La chiesa di San Domenico e il suo oratorio confraternale
Nella chiesa di San Domenico, «fatiscente per vetustà», il restauro strutturale (metodologicamente analogo a quello dell’omonimo edificio di Manfredonia) è realizzato lungo tutto l’arco del ‘700 e ultimato dal priore fr. Nicola Domenico Falieri a spese della comunità religiosa, degli associati alla Confraternita del SS. Rosario e del Popolo di Lucera. Dopo il rifacimento del prospetto e del portale litico (1700), la chiesa riceve una nuova fisionomia: grandi arconi di tufo carpano sono addossati alle pareti, dove sono collocati una serie di altari in pregiati marmi ad intarsi. Due di questi, l’altare maggiore (Famiglia Corigliano), al centro dell’abside, e l’altare della B.V. del Rosario (di patronato dell’omonima Confraternita) sono realizzati tra il 1709 e il 1727 dai marmorari Giovanni e Filippo Raguzzino; i rimanenti sette – di S. Pietro Martire (Famiglia Quaranta) della Natività (Villani-Corrado), di S. Vincenzo Ferreri, del B. Agostino Casotti (D’Auria), di S. Domenico (Lignella-Ciaburri), di S. Rosa da Lima (Granata) e di S. Tommaso d’Aquino (Lombardi) – dal marmoraro Nicola Lamberti tra il 1765 e il 1770. Contemporaneamente aveva luogo il rifacimento delle finestre e della sfarzosa scenografia interna, opera di decoratori a stucco di scuola lombarda, la realizzazione della cantoria ad andamento curvilineo, dell’organo, dei confessionali, di una statua di S. Giuseppe col Bambino (bottega di Giacomo Colombo, 1718) e l’inserimento di otto pale d’altare e cinque oli su tela, dovuti a Girolamo Cennatiempo, Michele De Nigris, Vincenzo Lambiasi, Francesco De Mura e allievi, Vincenzo De Mita, Sebastiano Conca.
Comunicante con la chiesa di S. Domenico è l’oratorio dell’Arciconfraternita del SS. Rosario, costituito da due ambienti, la cappella di S. Giuseppe (con accesso interno a lato dell’altare di S. Rosa), ad un’unica navata suddivisa in tre cellule spaziali coperte a crociera, e la cappella del SS. Rosario (attigua all’entrata principale della chiesa). Costruita dopo il 1490, nel 1699 la cappella di S. Giuseppe fu concessa alla Confraternita ad uso di oratorio in sostituzione di un altro ambiente già concesso nel 1654, ma andato distrutto per alcuni lavori.
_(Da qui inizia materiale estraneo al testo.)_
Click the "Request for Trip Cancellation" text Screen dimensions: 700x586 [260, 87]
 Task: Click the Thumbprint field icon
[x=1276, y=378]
In essa è presente una pregevole cantoria curvilinea in legno (sec. XVI) con medaglione centrale raffigurante il Cristo flagellato ed un altare maggiore in finto marmo, realizzato durante la fase di trasformazione barocca dell’oratorio.
Sempre di proprietà dell’Arciconfraternita è l’attigua cappella del SS. Rosario (il cosiddetto Pantheon), singolare struttura a cupola realizzata dai mastri muratori Michele e Francesco Pasqua di Lucera tra il 1793 (anno di stipula del contratto di realizzazione di una cappella mortuaria per i confratelli) e il 1803, per essere adibita a luogo di sepoltura (strada dietro al cimitero era denominata fino al 1813 la via ad essa retrostante). La cappella è a pianta centrale di forma quadrata e presenta negli angoli interni quattro grossi pilastri su cui si innalzano altrettanti arconi. Sulla base quadrata della pianta si imposta un tamburo ottagonale su cui poggia la copertura a “tazza”.